───── Dataset records ─────

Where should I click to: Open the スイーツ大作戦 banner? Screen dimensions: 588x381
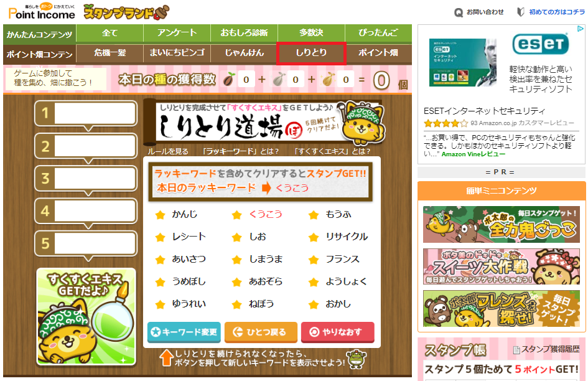click(502, 266)
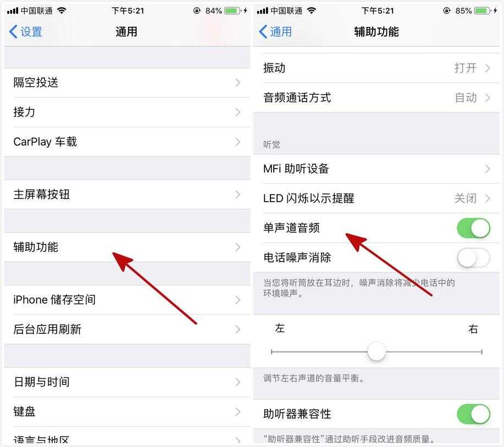Disable the 助听器兼容性 switch
The height and width of the screenshot is (447, 504).
[x=473, y=414]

─────

-- Your task --
The data is to be restated word for word, with any pictures set aside.

-- Response to this task --
Where should I click to: Open the スイーツ大作戦 banner? Screen dimensions: 588x381
click(502, 266)
Disable the 助听器兼容性 switch
The height and width of the screenshot is (447, 504).
[x=473, y=414]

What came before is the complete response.